#### EXERCISE DESCRIPTION:
Output the stretch of data from the line containing "This screenshot has height=511, width=677." through the line containing "I will point(782,123)." as a numbered list, leaving out blank lines.

═══ DATA SHOWN ═══

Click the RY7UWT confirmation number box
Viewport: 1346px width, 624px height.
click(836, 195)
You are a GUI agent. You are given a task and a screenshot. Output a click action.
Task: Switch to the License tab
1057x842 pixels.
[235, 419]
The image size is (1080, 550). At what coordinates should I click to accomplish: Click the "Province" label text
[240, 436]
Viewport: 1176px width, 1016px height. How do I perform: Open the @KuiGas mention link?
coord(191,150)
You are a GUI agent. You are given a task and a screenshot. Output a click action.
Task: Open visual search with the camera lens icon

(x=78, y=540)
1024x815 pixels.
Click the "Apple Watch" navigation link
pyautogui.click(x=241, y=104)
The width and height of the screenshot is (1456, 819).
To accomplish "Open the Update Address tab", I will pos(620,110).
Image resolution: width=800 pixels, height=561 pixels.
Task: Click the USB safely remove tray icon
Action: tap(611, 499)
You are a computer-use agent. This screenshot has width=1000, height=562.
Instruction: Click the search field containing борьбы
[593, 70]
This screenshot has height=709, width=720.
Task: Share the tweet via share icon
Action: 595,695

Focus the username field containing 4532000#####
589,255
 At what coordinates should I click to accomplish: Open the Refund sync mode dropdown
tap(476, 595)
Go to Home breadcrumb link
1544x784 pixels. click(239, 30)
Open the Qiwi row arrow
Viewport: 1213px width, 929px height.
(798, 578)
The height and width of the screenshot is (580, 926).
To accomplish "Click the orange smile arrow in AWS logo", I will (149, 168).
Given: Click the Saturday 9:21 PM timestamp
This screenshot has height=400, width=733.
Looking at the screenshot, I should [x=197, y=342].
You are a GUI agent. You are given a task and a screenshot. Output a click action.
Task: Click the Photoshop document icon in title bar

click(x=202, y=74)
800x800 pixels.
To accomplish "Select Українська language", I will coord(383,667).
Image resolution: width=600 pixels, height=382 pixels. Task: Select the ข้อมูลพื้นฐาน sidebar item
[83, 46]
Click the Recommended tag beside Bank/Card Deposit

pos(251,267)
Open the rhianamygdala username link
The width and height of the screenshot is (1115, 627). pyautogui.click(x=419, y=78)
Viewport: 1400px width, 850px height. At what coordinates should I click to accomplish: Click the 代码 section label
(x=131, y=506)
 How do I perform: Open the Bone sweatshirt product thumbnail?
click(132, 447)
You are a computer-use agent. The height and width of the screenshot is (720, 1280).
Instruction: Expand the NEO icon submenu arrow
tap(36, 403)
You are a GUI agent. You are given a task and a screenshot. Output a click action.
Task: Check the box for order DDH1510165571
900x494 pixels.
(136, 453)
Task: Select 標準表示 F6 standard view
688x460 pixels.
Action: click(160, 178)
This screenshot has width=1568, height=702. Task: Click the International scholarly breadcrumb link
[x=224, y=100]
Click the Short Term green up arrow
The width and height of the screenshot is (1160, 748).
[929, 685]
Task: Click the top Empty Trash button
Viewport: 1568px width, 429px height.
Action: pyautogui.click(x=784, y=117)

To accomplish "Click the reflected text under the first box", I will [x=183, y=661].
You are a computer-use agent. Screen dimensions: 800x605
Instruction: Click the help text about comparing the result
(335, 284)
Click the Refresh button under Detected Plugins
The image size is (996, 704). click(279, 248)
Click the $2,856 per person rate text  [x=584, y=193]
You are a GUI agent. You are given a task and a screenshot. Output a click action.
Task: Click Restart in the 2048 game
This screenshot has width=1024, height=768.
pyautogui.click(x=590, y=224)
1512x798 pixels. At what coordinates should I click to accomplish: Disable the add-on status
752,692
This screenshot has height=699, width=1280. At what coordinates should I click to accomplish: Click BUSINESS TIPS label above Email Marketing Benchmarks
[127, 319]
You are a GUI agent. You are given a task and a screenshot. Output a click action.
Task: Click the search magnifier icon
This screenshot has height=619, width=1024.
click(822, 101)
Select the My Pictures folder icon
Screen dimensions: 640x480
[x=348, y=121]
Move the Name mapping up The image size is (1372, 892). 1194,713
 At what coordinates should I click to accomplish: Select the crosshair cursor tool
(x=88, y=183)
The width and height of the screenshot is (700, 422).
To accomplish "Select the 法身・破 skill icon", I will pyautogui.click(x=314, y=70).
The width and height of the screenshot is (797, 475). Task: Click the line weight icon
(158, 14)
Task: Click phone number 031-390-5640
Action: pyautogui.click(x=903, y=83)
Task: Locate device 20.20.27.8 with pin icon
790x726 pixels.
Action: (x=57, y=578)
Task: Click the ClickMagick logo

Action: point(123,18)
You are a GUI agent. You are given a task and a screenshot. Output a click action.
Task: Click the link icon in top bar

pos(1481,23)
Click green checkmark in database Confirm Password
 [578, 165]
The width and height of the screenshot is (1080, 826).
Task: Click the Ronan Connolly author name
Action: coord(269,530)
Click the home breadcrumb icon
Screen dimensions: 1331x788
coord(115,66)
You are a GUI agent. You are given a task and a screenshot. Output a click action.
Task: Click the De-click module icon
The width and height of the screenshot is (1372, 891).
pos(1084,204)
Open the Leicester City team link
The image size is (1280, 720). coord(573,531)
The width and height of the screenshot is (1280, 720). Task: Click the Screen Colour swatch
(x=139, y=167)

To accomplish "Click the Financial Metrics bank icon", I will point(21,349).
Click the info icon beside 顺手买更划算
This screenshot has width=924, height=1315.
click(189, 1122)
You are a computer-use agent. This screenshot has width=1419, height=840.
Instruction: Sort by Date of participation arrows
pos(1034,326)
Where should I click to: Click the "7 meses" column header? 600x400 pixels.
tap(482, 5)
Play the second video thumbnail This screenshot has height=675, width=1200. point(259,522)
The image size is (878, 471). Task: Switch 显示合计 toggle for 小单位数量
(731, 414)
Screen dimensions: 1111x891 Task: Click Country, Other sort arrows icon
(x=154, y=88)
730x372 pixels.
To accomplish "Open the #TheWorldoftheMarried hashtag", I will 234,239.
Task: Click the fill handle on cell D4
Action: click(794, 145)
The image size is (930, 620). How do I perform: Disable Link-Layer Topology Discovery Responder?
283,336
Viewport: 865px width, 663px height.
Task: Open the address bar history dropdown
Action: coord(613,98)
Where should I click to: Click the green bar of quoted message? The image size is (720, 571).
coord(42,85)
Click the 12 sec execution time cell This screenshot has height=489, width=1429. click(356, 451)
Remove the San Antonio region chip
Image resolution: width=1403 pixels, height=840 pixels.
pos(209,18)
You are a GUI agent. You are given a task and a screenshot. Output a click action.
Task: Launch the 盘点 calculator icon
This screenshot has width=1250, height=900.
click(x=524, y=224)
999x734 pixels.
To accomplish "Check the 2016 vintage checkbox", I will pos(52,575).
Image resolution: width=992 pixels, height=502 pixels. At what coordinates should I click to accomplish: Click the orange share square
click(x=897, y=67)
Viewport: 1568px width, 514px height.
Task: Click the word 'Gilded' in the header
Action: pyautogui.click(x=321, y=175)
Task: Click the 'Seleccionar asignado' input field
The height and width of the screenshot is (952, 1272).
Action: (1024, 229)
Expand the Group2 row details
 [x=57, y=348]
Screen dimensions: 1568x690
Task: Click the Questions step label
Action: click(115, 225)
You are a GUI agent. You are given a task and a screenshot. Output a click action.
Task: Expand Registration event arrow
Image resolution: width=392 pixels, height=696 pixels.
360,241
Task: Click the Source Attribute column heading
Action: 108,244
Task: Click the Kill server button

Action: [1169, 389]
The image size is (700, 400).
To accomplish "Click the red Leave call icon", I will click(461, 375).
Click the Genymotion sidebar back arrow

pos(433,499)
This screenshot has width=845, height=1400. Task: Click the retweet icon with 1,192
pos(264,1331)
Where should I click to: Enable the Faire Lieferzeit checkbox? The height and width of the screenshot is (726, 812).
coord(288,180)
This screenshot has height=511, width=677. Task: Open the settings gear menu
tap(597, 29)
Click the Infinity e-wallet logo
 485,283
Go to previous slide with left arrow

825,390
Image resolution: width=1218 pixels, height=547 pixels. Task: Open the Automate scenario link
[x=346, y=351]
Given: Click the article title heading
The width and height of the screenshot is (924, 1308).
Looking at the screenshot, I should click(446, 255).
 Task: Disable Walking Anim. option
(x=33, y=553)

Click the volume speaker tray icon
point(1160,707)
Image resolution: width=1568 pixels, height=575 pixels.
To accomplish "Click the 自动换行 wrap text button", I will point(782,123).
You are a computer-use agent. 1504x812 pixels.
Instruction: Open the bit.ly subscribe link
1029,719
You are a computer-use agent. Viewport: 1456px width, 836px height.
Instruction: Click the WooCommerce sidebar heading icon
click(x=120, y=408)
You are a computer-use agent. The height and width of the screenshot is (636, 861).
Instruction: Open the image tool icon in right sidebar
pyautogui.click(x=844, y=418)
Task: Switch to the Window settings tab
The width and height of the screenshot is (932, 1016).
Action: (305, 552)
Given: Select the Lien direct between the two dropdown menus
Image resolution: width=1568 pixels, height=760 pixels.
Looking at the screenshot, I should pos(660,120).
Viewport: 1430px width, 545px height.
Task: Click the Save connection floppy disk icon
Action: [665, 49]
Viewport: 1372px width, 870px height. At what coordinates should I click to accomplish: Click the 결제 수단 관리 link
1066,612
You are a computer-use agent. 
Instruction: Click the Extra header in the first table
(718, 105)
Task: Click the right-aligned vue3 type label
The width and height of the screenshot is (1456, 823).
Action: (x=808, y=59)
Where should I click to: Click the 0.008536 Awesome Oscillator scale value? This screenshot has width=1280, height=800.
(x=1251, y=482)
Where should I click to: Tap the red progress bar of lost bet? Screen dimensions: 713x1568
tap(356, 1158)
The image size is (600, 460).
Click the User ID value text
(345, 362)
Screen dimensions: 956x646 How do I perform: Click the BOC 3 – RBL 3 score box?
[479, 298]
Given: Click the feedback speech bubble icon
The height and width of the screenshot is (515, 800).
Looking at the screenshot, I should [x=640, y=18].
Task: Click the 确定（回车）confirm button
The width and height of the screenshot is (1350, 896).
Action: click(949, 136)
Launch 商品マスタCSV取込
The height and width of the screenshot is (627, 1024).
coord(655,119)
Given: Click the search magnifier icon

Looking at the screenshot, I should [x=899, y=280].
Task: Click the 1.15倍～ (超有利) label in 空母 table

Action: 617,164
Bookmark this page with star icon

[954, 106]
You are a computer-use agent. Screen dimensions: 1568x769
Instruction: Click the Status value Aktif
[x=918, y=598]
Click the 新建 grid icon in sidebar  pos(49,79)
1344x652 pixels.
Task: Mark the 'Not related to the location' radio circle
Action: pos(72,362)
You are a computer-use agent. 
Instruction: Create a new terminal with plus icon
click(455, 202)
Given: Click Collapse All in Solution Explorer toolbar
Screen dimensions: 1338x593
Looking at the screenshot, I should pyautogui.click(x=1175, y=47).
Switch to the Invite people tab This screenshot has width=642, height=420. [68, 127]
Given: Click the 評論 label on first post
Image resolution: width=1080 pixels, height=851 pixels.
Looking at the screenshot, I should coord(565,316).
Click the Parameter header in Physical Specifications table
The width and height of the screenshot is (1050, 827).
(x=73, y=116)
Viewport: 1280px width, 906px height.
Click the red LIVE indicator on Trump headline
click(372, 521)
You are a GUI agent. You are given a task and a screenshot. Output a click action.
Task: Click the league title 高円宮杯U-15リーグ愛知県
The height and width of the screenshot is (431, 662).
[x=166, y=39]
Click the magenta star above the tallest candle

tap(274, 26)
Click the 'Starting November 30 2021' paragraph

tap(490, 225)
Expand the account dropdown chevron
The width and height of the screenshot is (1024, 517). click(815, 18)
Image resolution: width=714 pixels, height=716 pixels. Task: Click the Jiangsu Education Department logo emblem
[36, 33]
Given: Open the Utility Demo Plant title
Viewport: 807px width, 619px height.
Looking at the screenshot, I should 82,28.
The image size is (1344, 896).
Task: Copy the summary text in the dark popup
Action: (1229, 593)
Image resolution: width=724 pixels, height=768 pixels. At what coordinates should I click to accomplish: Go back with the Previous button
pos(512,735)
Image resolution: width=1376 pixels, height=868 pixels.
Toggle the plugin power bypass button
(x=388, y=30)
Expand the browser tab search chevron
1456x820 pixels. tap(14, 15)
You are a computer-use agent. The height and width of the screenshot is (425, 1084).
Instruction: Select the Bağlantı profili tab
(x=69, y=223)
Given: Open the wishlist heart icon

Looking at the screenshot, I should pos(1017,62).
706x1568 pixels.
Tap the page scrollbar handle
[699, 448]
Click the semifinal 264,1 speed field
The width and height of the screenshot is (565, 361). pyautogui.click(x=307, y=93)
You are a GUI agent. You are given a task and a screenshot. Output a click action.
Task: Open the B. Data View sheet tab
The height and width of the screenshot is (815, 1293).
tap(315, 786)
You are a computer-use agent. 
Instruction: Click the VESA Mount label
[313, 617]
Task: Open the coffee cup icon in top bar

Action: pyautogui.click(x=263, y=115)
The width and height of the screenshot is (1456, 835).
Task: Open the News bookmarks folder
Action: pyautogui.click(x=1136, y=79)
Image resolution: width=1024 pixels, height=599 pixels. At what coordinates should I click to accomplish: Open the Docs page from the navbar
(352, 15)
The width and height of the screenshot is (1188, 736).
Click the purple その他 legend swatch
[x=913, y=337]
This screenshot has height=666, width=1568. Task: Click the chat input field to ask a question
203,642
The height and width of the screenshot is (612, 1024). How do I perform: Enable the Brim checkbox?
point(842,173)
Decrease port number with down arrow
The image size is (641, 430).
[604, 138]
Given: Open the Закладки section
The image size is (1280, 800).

═══

#### REPLY:
1. This screenshot has height=511, width=677. Task: Open the settings gear menu
2. tap(597, 29)
3. Click the Infinity e-wallet logo
4.  485,283
5. Go to previous slide with left arrow
6. 825,390
7. Image resolution: width=1218 pixels, height=547 pixels. Task: Open the Automate scenario link
8. [x=346, y=351]
9. Given: Click the article title heading
10. The width and height of the screenshot is (924, 1308).
11. Looking at the screenshot, I should click(446, 255).
12.  Task: Disable Walking Anim. option
13. (x=33, y=553)
14. Click the volume speaker tray icon
15. point(1160,707)
16. Image resolution: width=1568 pixels, height=575 pixels.
17. To accomplish "Click the 自动换行 wrap text button", I will point(782,123).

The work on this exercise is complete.